During the Civil War years, women in both the North and South fought alongside their men, although not on the battlefields. The weapon of choice for women was the knitting needle.

Both armies had difficulty providing their soldiers with enough socks. It was reported that each soldier wore out one pair of socks per week. Soldiers were often forced to go barefoot, suffering with blistered, swollen, infected feet, from wearing their boots without socks. Machine-made socks, although widely available, wore out quickly and were considered inferior to the handmade article.

So the call went out throughout the country: the soldiers needed socks. Aid societies organized sock drives, sock patterns were distributed, and women knitted enthusiastically and incessantly. Some women made hundreds of pairs; those who were able to knit in the dark would work late into the night. Mary Chesnut wrote in her diary in the summer of 1861, “I do not know when I have seen a woman without knitting in her hand.”

It was difficult to obtain enough quality yarn. Wool was undoubtedly the best fiber available, but especially in the South toward the end of the war, it became increasingly hard to get, and women made use of cotton yarn, which was considered only just better than nothing.

Nevertheless, socks were collected by the hundreds and sent to military camps and hospitals. Many women included notes of Christian instruction, encouragement, and jokes along with the packages of socks, which must have lifted the spirits of many soldiers. The practice sometimes led to further correspondence, and even offers of marriage.

#### Given information:
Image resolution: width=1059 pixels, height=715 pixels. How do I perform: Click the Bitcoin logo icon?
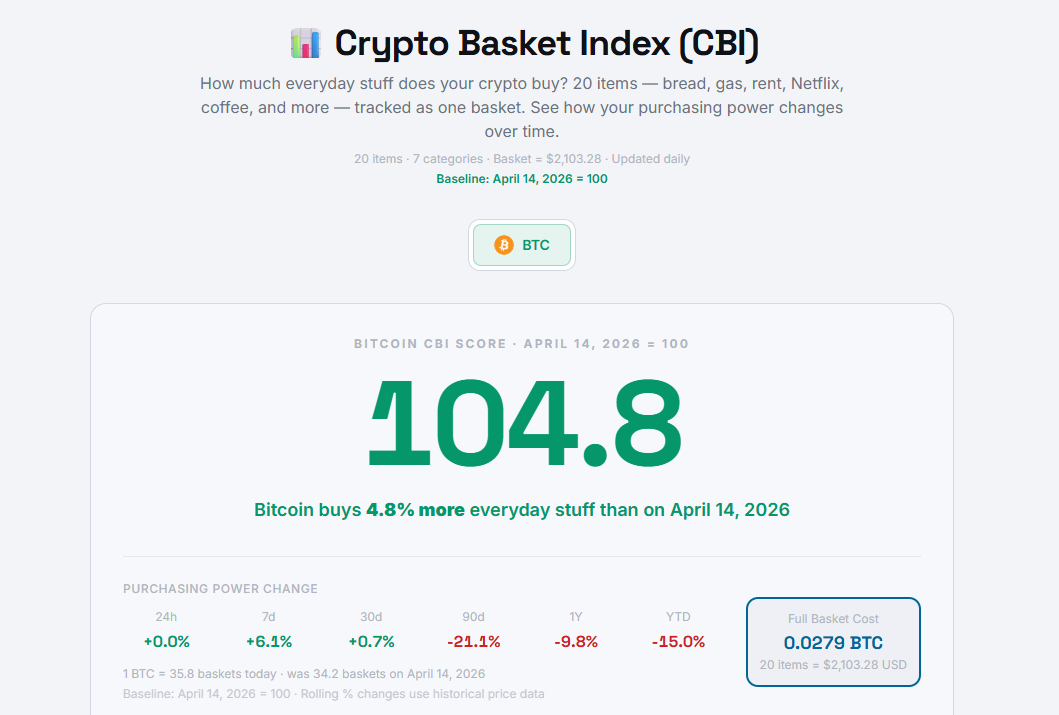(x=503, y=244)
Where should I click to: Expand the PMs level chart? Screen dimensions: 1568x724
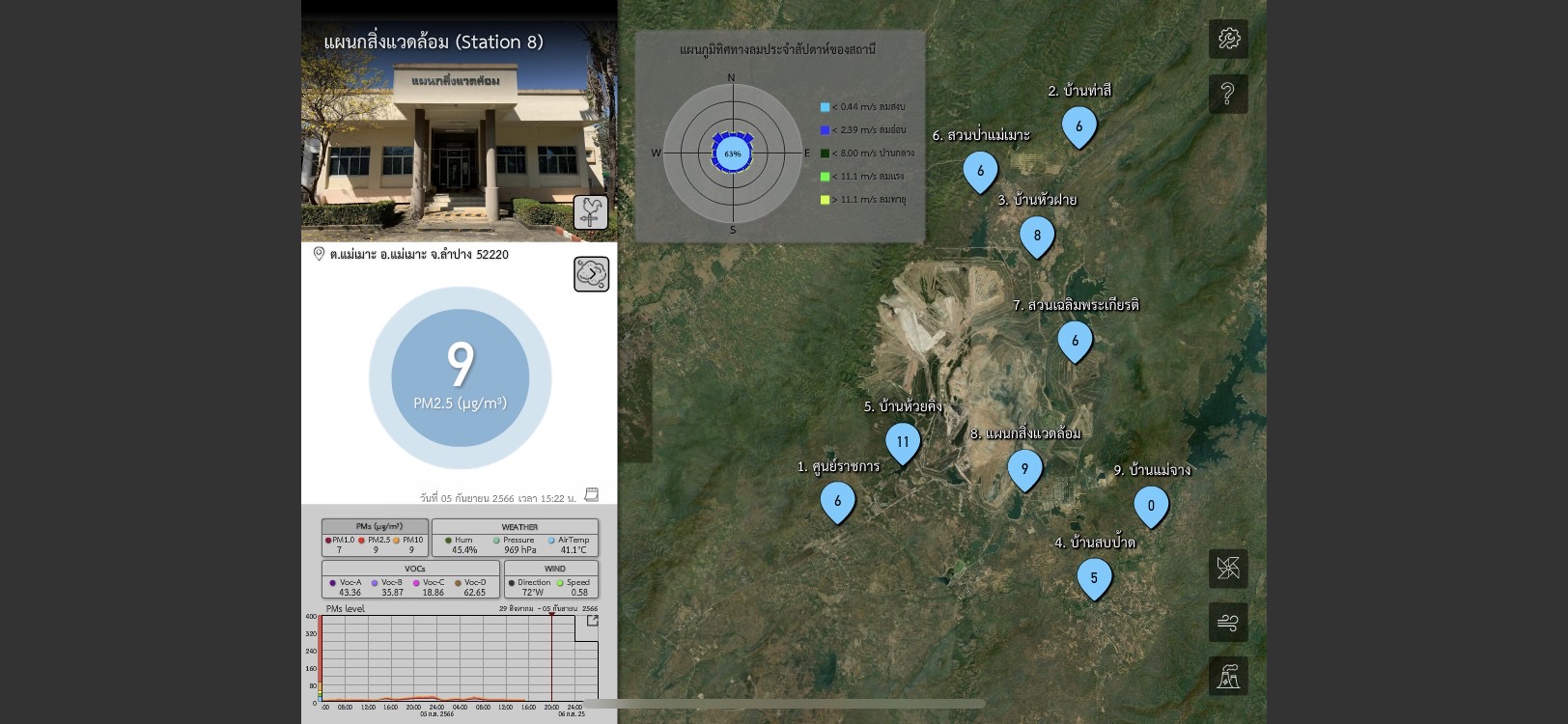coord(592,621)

---

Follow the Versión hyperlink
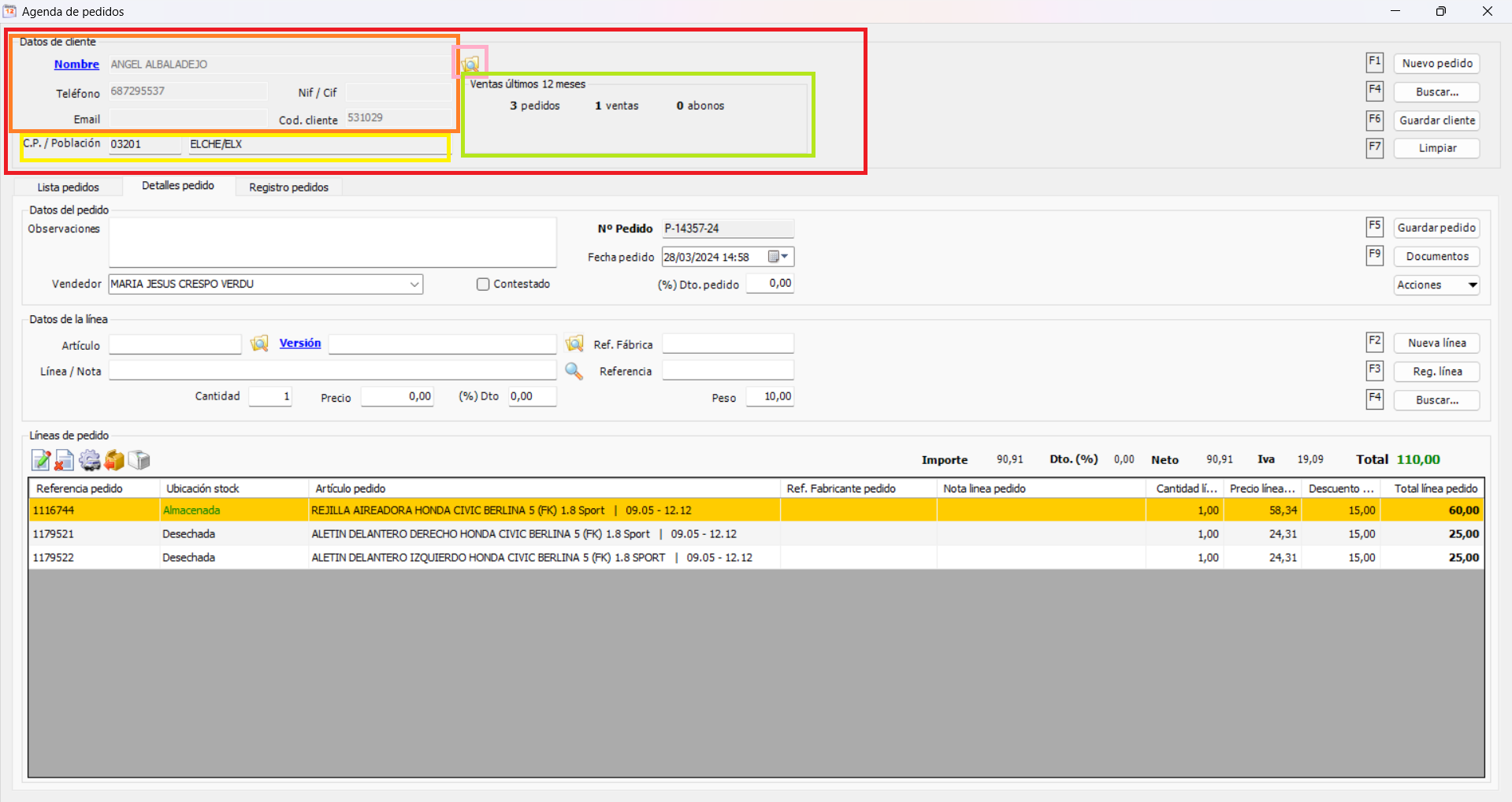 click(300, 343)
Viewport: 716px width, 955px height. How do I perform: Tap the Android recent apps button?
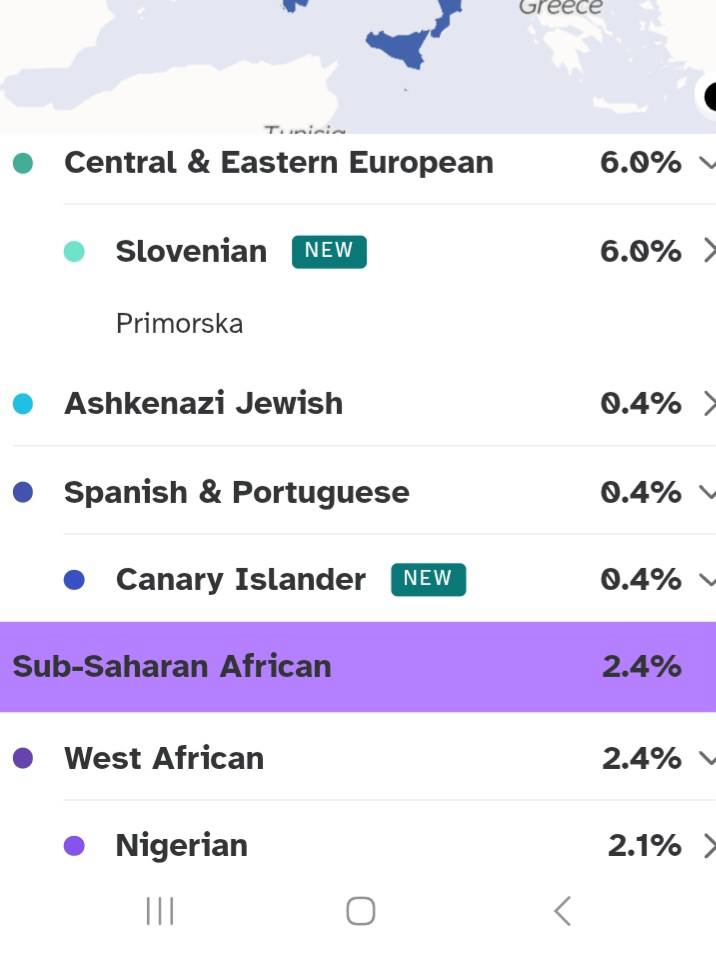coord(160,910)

#### What to do:
1 - Answer these from the Civil War socks passage:
(a) How many pairs of socks did each soldier reportedly wear out per week?
(b) Whose diary from the summer of 1861 does the passage quote?
(c) What did women use when wool became hard to get?
2 - In the Civil War socks passage, switch "cotton yarn" to "linen yarn" and write out the part starting at "So the call" and ending at "better than nothing.".

#### Answers to the problems:
1 -
(a) One pair.
(b) Mary Chesnut's.
(c) Cotton yarn.

2 -
So the call went out throughout the country: the soldiers needed socks. Aid societies organized sock drives, sock patterns were distributed, and women knitted enthusiastically and incessantly. Some women made hundreds of pairs; those who were able to knit in the dark would work late into the night. Mary Chesnut wrote in her diary in the summer of 1861, “I do not know when I have seen a woman without knitting in her hand.”

It was difficult to obtain enough quality yarn. Wool was undoubtedly the best fiber available, but especially in the South toward the end of the war, it became increasingly hard to get, and women made use of linen yarn, which was considered only just better than nothing.